Lockdown measures and disruptions to health services could mean mothers have reduced access to essential medications, antibiotics and clean birth environments, while children may become malnourished and waste away.
The researchers from Johns Hopkins Bloomberg School of Public Health and Unicef modelled three different hypothetical scenarios, where the outbreak's impact on health services and wasting (acute undernutrition) would be small, moderate and severe.
The modelling showed that even under the best-case scenario – if essential health care services are reduced by around 15 per cent and child wasting increases by just 10 per cent – an additional 253,500 children under the age of 5 and 12,200 mothers will die over just six months.
Under the worst case scenario – if health services drop by 52 per cent and wasting increases by 50 per cent – an additional 1,157,000 children and 56,700 mothers will die over the same time.
More than 6000 children would die every day.

-*-

Instructions:
A) Answer these questions using the passage on projected maternal and child deaths:
(i) Which two institutions did the researchers come from?
(ii) In the best-case scenario, by what percentage would child wasting increase?
(iii) Under the worst case scenario, how many additional mothers would die?
B) Go on with the passage on projected maternal and child deaths, starting after its final sentence.
The records that come next are taken from a separate source.

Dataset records
-*-

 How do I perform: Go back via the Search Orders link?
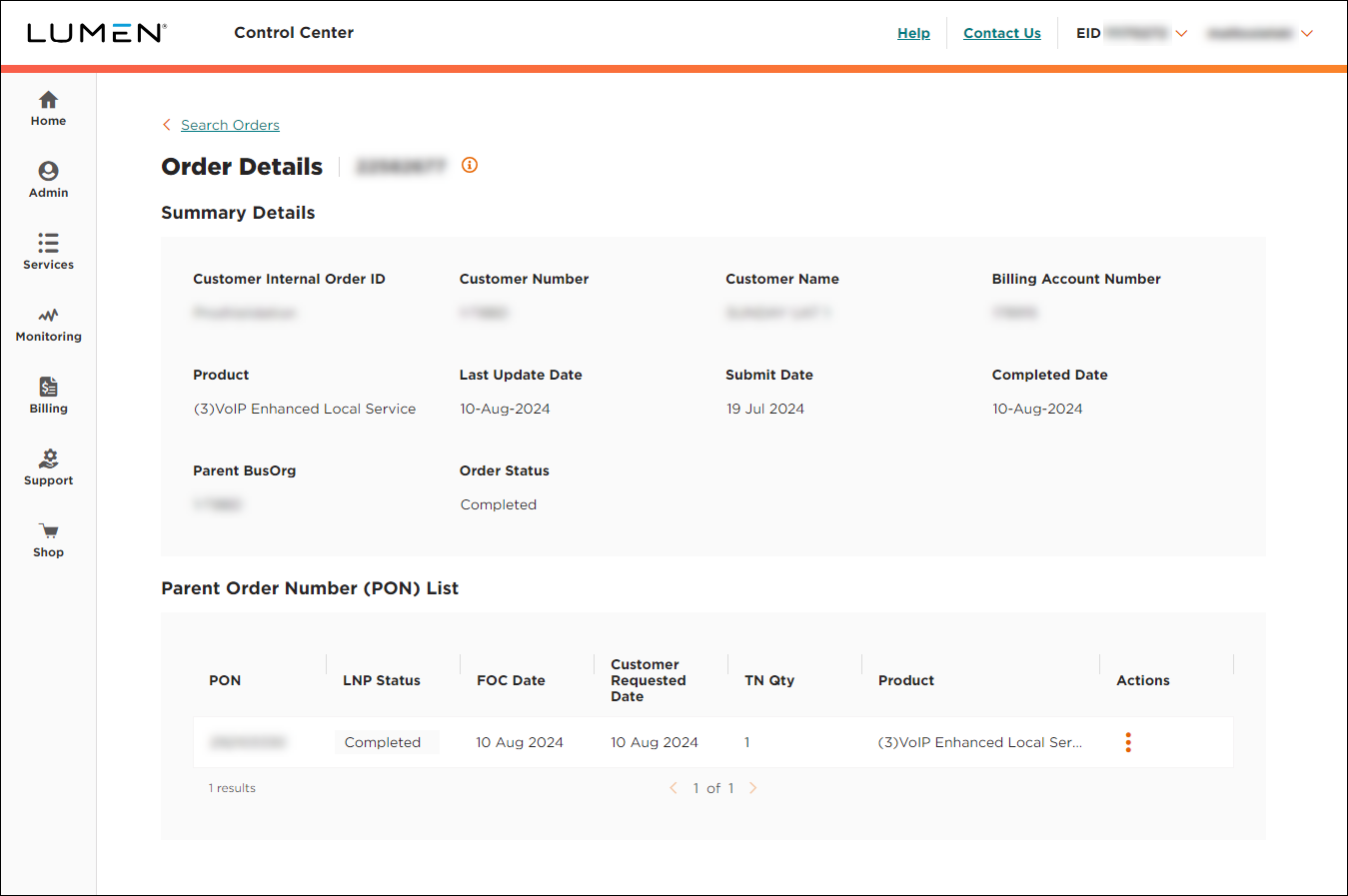coord(229,125)
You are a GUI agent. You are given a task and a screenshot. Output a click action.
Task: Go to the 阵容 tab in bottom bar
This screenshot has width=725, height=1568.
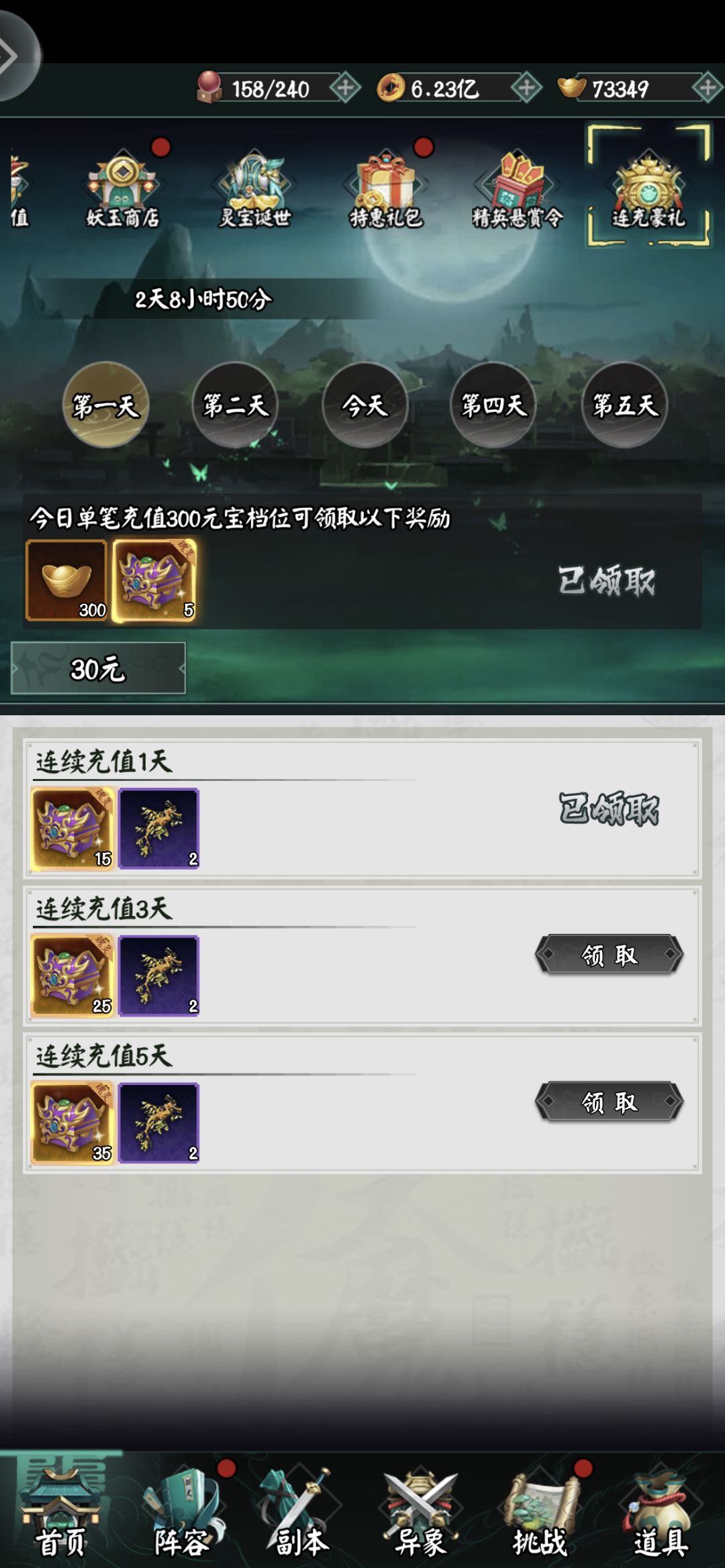click(182, 1513)
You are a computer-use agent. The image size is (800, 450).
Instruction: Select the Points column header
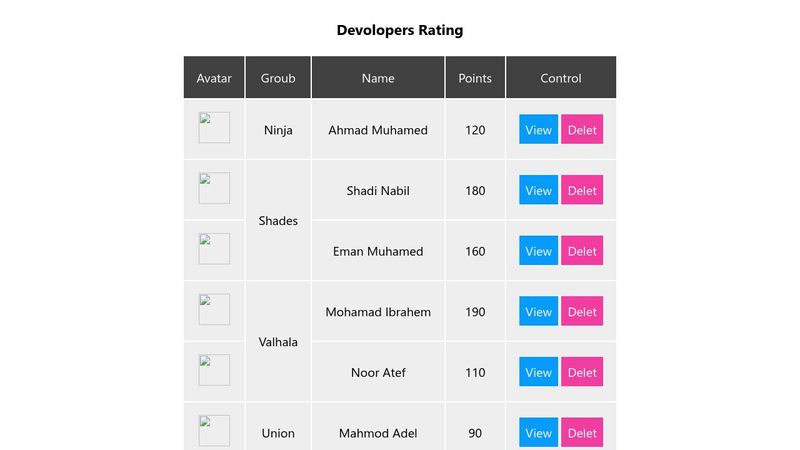click(475, 78)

-*-

Your responses:
A)
(i) Johns Hopkins Bloomberg School of Public Health and Unicef
(ii) 10 per cent
(iii) 56,700

B)
"These projected child deaths would be in addition to the 2.5 million children who already die before their fifth birthday every six months, threatening to reverse nearly a decade of progress on ending preventable child deaths," the United Nations children's charity, Unicef, said.
Sacha Deshmukh, the executive director of Unicef UK, said the pandemic was "undoubtedly the biggest and most urgent global crisis children have faced since World War II".
"Children's lives are being up-ended across the globe – their support systems ripped away, their borders closed, their educations lost, their food supply cut off."
THE INDIRECT EFFECTS OF EBOLA WERE 'WORSE'
According to the researchers, travel bans, the redistribution of medical supplies and health workers to help deal with the influx of virus patients, as well as major disruptions to the global medical supply chain could all have an impact on mothers and children.
Burnout among health workers, a reduction in public transport, missed vaccinations, lost income and increased prices could also hit vulnerable families hard.
"Visits to health care centres are declining due to lockdowns, curfews and transport disruptions, and as communities remain fearful of infection," Unicef said.
An analysis of the 2014 outbreak of Ebola virus in west Africa showed that the indirect effects of the outbreak were actually more severe than the outbreak itself, the paper said.
Not only did access to antenatal care decrease, but there were also declines in access to family planning, facility delivery and post-natal care.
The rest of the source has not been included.